ICTM researches milling AM components with ceramic tools

Turbine blades found in aircraft engines and power generating stations often undergo repairs during their lifespan. Traditionally overlays or ‘cladding’ welds are used to repair damaged areas, which is then finished in a number of stages that help guarantee the surface quality and dimensional accuracy of the part in question. This additive technology is very well suited for making complex repairs and parts within a short timescale and also when using rare alloys, which are often used in these sorts of applications.

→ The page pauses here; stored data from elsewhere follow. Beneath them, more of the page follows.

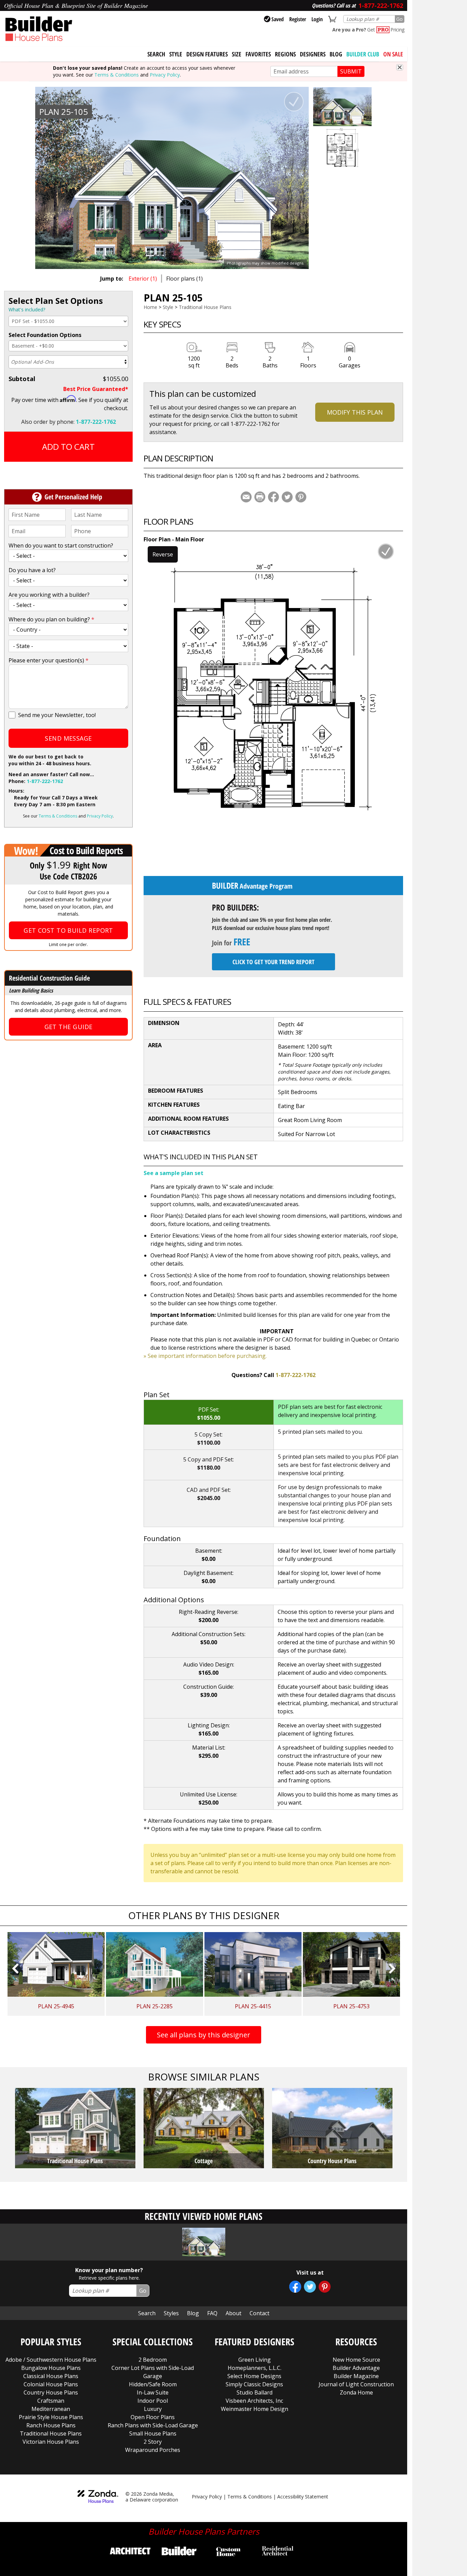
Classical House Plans (50, 2376)
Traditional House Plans (205, 307)
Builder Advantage (356, 2368)
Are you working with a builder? (49, 594)
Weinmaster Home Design (254, 2409)
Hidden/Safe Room (153, 2384)
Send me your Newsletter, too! (57, 715)
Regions (285, 54)
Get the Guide (68, 1027)
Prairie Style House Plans (51, 2417)
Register (297, 19)
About (233, 2313)
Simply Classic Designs (254, 2384)
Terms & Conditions (116, 74)
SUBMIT (351, 71)
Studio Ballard (254, 2392)
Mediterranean (50, 2409)
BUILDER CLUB (362, 54)
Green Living (254, 2359)
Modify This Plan (355, 412)
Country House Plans (51, 2392)
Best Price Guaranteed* (95, 389)
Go (399, 19)
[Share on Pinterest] (301, 496)
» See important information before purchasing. (205, 1356)
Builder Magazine (356, 2376)
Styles (171, 2313)
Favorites (258, 54)
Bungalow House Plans (51, 2368)
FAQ (212, 2313)
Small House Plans (152, 2433)
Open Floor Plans (153, 2417)
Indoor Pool (152, 2400)
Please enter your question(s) (49, 660)
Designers (312, 54)
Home (150, 307)
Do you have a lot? (32, 570)
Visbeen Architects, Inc (254, 2400)
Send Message (68, 738)
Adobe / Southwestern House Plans (50, 2359)
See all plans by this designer (203, 2034)
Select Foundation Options (45, 335)
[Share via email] (246, 496)
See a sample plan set (173, 1173)
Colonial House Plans (51, 2384)
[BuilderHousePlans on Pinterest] (324, 2287)
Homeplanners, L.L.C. (254, 2368)
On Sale (393, 54)
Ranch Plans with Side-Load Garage (153, 2425)
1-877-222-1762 (96, 422)
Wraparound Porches (152, 2450)
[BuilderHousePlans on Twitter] (310, 2287)
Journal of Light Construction (356, 2384)
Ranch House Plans (51, 2425)
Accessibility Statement (302, 2496)
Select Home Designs (254, 2376)
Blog (336, 54)
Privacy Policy (165, 74)
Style (175, 54)
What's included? (27, 309)
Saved (277, 19)
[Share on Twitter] (287, 496)
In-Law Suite (153, 2392)
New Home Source (356, 2359)
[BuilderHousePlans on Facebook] (295, 2287)
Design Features (207, 54)
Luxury (153, 2409)
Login (317, 19)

RWTH Aachen and Fraunhofer Institute decided to set up a new research centre specifically for this because of demand for increased research into the making and repairing of turbine components coming from industry. In collaboration with companies, the International Center for Turbomachinery Manufacturing (ICTM) will carry out research into how to improve the surface quality of titanium components, or how additive technologies can be applied more easily in turbine manufacturing for example. ICTM’s principle objective is to accelerate the innovation process and put solutions onto the market within a shorter space of time. Participating companies include DMG Mori Seiki, Emag ECM, GF Machining Solutions, Makino, SLM Solutions, Walter and Rolls-Royce Germany.

One of ICTM’s first projects is to research how fully ceramic tools can be used for finishing additive components, and specifically additive components made from high grade alloys. This will lead to substantial improvements in the finishing process, less wear, better surface qualities and higher levels of productivity.